Une maîtrise des ADM à repenser

Une telle évolution était plutôt inattendue. La fin de l’affrontement Est-Ouest comme la conclusion d’un ensemble de traités et d’accords relatifs à l’élimination ou à la réduction des ADM laissaient penser que ces armes allaient, sinon totalement disparaître, du moins être progressivement et durablement marginalisées. Les Etats officiellement dotés entraient dans la voie d’un amenuisement des arsenaux. L’ordre du jour était plutôt à des conflits d’un type nouveau, liés à des guerres civiles, affrontements ethniques, sécessions, défaillance d’Etats constitués, conflits très meurtriers mais sur la base d’armes classiques voire rudimentaires. A cette réalité, ou à cette virtualité, toujours présentes, s’ajoute désormais le retour d’une prolifération rampante, qui, après l’Inde et le Pakistan, de la Corée du Nord à l’Iran, est observée avec attention par nombre d’Etats qui n’entendent pas sacrifier leur sécurité et repèrent les failles du système d’arms control pour en tirer profit à leur tour si cela convient à leurs intérêts. Car le système en vigueur comporte des failles, que le présent dossier analyse. Il repose sur le consentement mutuel, il se prétend équilibré, il suppose la confiance entre les partenaires, il comporte des mesures de vérification acceptées. Il est donc essentiellement préventif, il demande à chacun de mettre en œuvre pour lui-même ses propres engagements, il ne prévoit guère de mesures coercitives contre les partenaires de mauvaise foi.
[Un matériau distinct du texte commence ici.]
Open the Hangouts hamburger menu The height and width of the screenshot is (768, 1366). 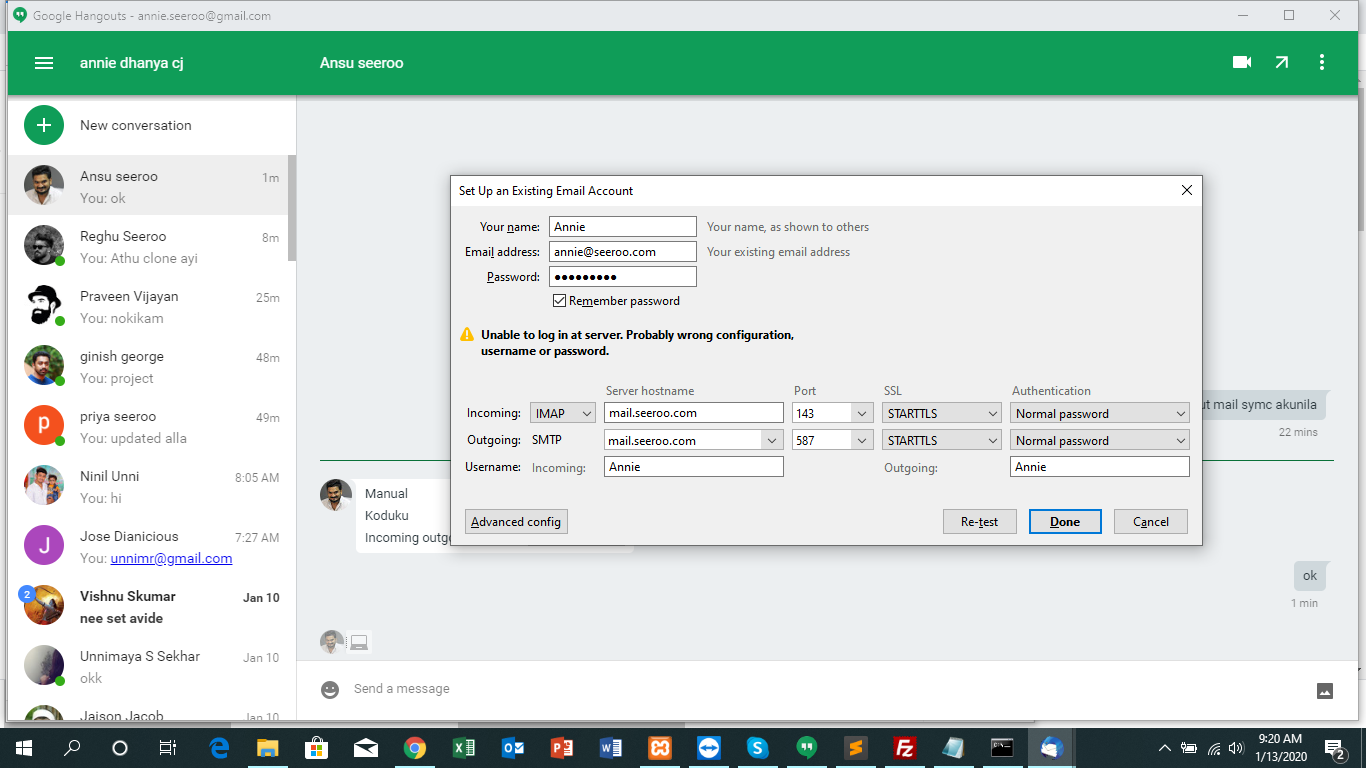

Le sentiment prévaut donc que ce système est aujourd’hui insuffisant. On pourrait certes considérer que la meilleure solution pour l’amender serait de se diriger vers une élimination complète et définitive de toutes les ADM – une option triple zéro en quelque sorte, ce qui supposerait en particulier l’élimination complète des armes nucléaires. Mais personne ne l’envisage sérieusement, et le présent dossier en explique les raisons. Les différents Etats intéressés peuvent diverger sur les mesures à prendre, peuvent percevoir différemment la hiérarchie des périls. Mais une convergence pragmatique paraît se dessiner, vers un ensemble de mesures appelées à se compléter, à s’épauler, à se renforcer mutuellement. Il convient ainsi de maintenir le socle des grands traités en vigueur, TNP, convention biologique, convention chimique spécialement ; de compléter leurs dispositions par des ententes limitant les exportations de technologies ou de matériaux proliférants ; de ne pas baisser la garde en se concerne les mécanismes concertés de vérification. Mais il faut aussi renforcer le volet coercitif permettant de lutter plus efficacement contre les risques de prolifération, et pour cela ne pas toujours s’en remettre au consentement des intéressés.
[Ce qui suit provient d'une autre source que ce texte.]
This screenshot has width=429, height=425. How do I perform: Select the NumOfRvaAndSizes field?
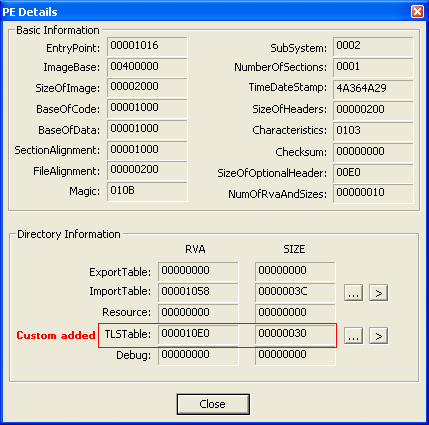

Dans cet esprit, qui correspond largement à des initiatives américaines, il faut utiliser d’autres cadres et d’autres méthodes. La Conférence du désarmement, à Genève, demeure l’unique instance multilatérale de négociation sur le désarmement. Mais ses moyens ne sont pas toujours appropriés. Le Conseil de sécurité en revanche peut quant à lui agir par voie institutionnelle, adopter des décisions obligatoires pour tous, recourir à des mesures de surveillance autoritaires, requérir le concours des Etats, atteindre les acteurs non gouvernementaux, disposer d’une gamme de moyens coercitifs qui renforcent l’effet de ses décisions. Il a commencé à le faire, mais il est loin d’avoir encore déployé l’étendue de ses compétences. Des coalitions spéciales, ad hoc, constituées autour des Etats-Unis, peuvent aussi organiser sur une base collective la lutte contre la prolifération, notamment dans le domaine des transports maritimes. A défaut d’une telle gouvernance empirique – et complexe – d’un arms control renforcé et renouvelé, il ne subsiste guère que deux options, également dommageables : où laisser se développer à un rythme croissant une prolifération sans limites prévisibles ; où s’exposer à voir se dérouler des opérations militaires de contre prolifération, voire des guerres préventives contre des Etats suspects, au risque d’aggraver les situations que l’on prétendrait régler.